Hi all,
This email is an attempt at constructive criticism. I have just started
to work with net-snmp, and have ran across several things having to do
with the build system that I believe could be done better. Personally, I
tend to use automake where applicable, and for me it provides a
convenient way of resolving most of the following issues with very
little work on my part (the rest are issues that should have been
handled by autoconf, and I'm not sure why they were not).
Of course, not everyone are a fan of automake, and I can perfectly
understand if you choose not to. Still, I think it would be constructive
to look at the issues themselves.
Semantic and minor problems:
* Non standard compiler/linker etc. specification - usually
performed by the command line environment, the configure help
directs to using command line
* Partly as a result of the above - the help strings take a huge
area instead of using "AS_HELP_STRING"
* Non-standard compiler choice when cross compiling. For most
projects, merely having (in my case) "arm-unknown-linux-gnu-gcc"

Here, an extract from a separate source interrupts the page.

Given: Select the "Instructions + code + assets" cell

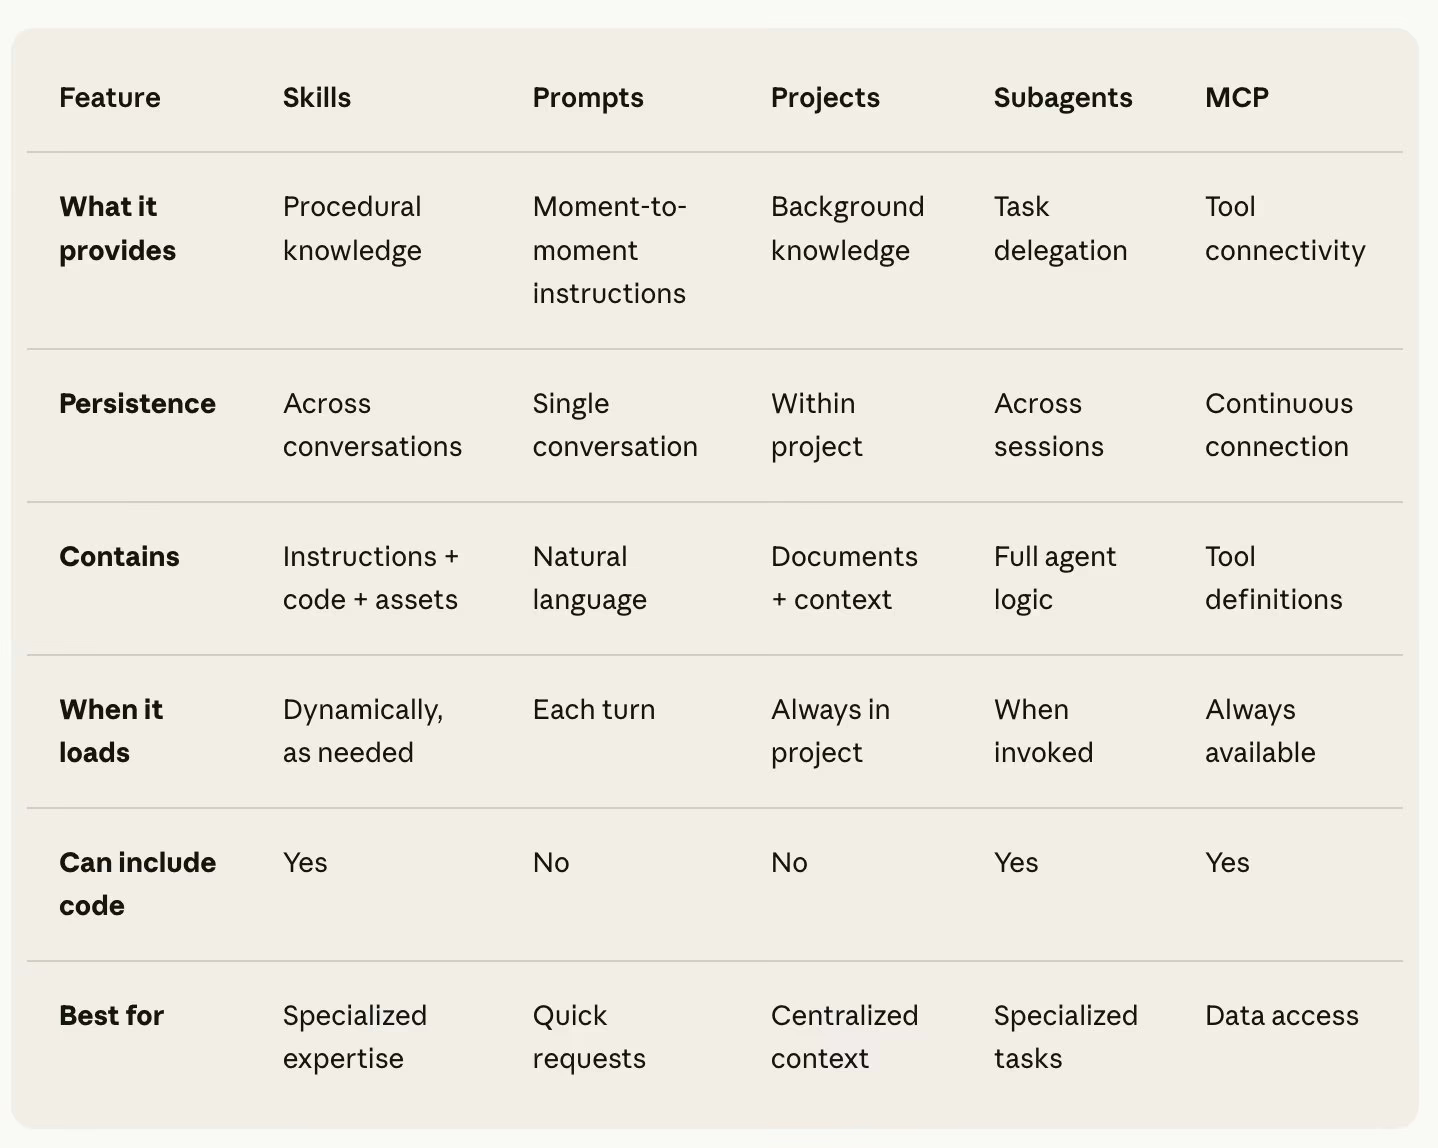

in my path while running configure with
"--host=arm-unkown-linux-gnu" will cause configure to pick that as
my compiler. This does not work with your build environment (I'm
not even sure why - maybe it's just an old version of autoconf).
More functional issues:
* Incorrect use of AC_C_BIGENDIAN. Instead of merely using it, and
letting it figure out the endianity on its own (which it usually
can), you only invoke it if we are not cross compiling. I'm trying
to cross compile for arm. I have confirmed that AC_C_BIGENDIAN
manages to figure out the endianity without any help from me, but
your build script never gives it a chance, so when building
net-snmp I need to manually specify the endianity for no good reason.
* Incorrect DESTDIR behavior. While running "make install DESTDIR="
does install the files to the right place, it runs "ldconfig" over
the base path (i.e. - $prefix/lib rather than
$DESTDIR/$prefix/lib), which causes problems if you are not root,
and even more serious problems if you are.
* Missing semi-standard targets. Automake generated makefiles have
the "install-strip" target, which installs the files and strips
them in one go. This is extremely convenient, especially when
cross-compiling a non-standard strip is used (namely -
arm-unkown-linux-gnu-strip, automatically determined by autoconf).
* Incorrect concurrent build behavior. At the moment, net-snmp is
the project in my environment which takes the longest to build. I
would love to be able to do "make -j2" to speed things up, but
doing so causes the build to fail. Apparently, it tries to build
something that needs a library before that library is ready.
Again, automake usually makes sure that these things are correctly
handled.
These are the issues I found so far. I'd love to offer any help I can in
resolving them (including sending patches), but I would like to first
know that you also think these are problems and whether the suggested
solution is an acceptable one to you.